In many ways, Saim’s journey to Cannes started long before the genesis of Joyland. The director’s fascination with films was apparent from a very young age. A three-year-old Saim would demand to be dropped off at his aunt’s house so he could watch Shri Devi’s Laadla on her VHS player. “Every day I would watch Laadla,” he laughs now, “It’s an obnoxiously bad film but it’s so entertaining and I loved Shri Devi, God bless her.”
This went on for months, Laadla eventually being replaced with other films, but always from Bollywood. “My parents would drop me to my aunt’s house and I would be totally fine, a three-year-old kid not caring at all where his parents were because I was watching Shri Devi and Anil Kapoor, or Shahrukh and Kajol.”
Bollywood remained Saim’s primary source of cinema for most of childhood, his “childhood love” as he calls it.
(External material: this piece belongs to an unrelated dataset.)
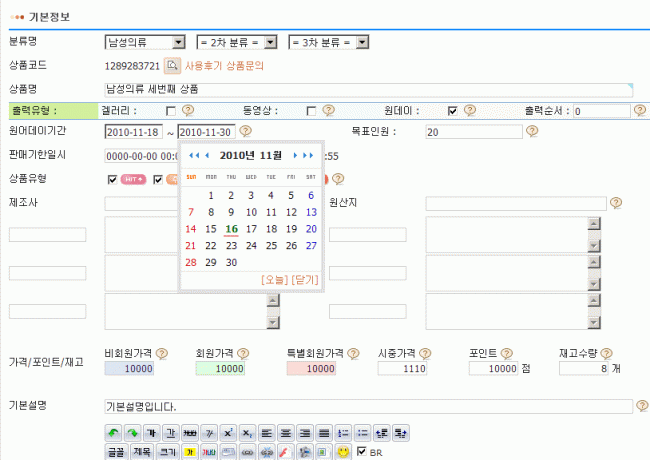Click the undo icon in the editor toolbar
Screen dimensions: 650x460
(114, 432)
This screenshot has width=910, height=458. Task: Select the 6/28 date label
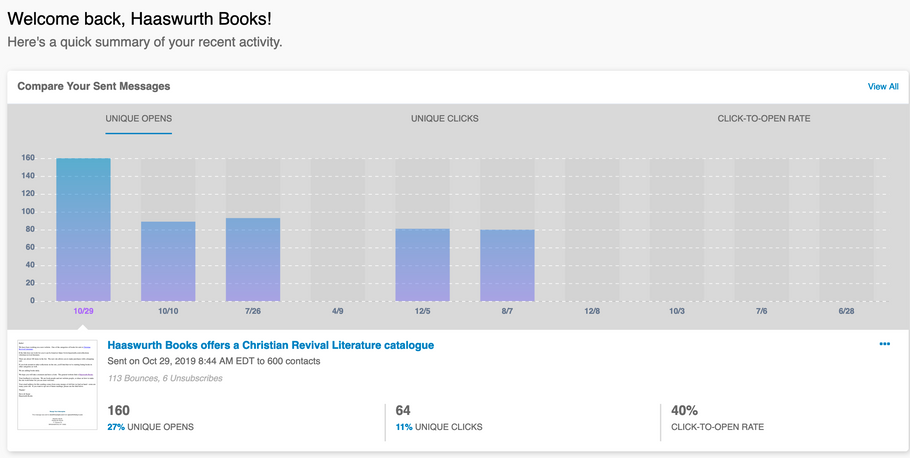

With the advent of the internet and DVD technology, Saim says his “world opened up”. He began to read about films as voraciously as he watched them and this directed his attention towards international cinema like that from Sweden, Iran, and Poland. For teenaged Saim, films were gateways to different ideas and ways of living. “I also felt the most comfortable in my own skin while engaging with cinema,” says Saim, “Whether it was watching a movie, or reading about a movie, or writing about one. I was the happiest at that point.”
The filmmaker also had a knack for storytelling from a very young age. “I remember being a writer since I was a child,” he says, “it was inherent to me”. However, for a very long time he didn’t see how connected filmmaking and storytelling are. “Those things conflated for me much later in LUMS,” he remembers now, “Eventually I realized I can write, I’m interested in movies, and I can take pictures, and these things are connected so perhaps I’m meant to be making films.”
By this time, Saim was no stranger to the camera. His first video project had been a music video when he was in highschool and during his undergraduate year at LUMS, he worked on short films and documentaries. At the end of his four years at university, as Saim’s batchmates off to work at corporate jobs, Saim simply didn’t. Instead, he went to his parents that he had found a way to contact Sarmad Khoosat and would be working with him. At that point, all Saim knew of Sarmad was that he had made Humsafar, which his parents loved. The bluff eventually manifested into reality because Saim did find a way to contact Sarmad, who eventually brought him on as the assistant director on Mor Mahal.
Saim knew within his first day on Mor Mahal that he belongs on a film set. “I’m the happiest on a set,” he says, “I’m so comfortable. Things that I find difficult to do otherwise, if you ask me to do them on set, I’ll do them easily. I’m tired, I look terrible, I don’t eat well or sleep enough, but none of it matters because I enjoy it so much.”
On set, Saim also discovered a side of himself that he liked, “I became a nicer version of myself,” he reveals, “It was much more difficult to irritate me, I would not shout at people. I was the kind of AD who was nice but would get things done. I realized this is the best version of me, the person I am on a film set, so it made sense for me to do this with my life.”
It was while shooting for Mor Mahal that Saim was admitted for a Masters in Columbia University’s film program. Two weeks before filming for Mor Mahal wrapped, Saim was flying to New York to begin a formal education in filmmaking. The next few years were, “the best thing that ever happened to me,” he says.
It was during his time at Columbia that Saim first sat down to start giving form to an idea that had been swirling around in his brain, an idea that would eventually become Joyland.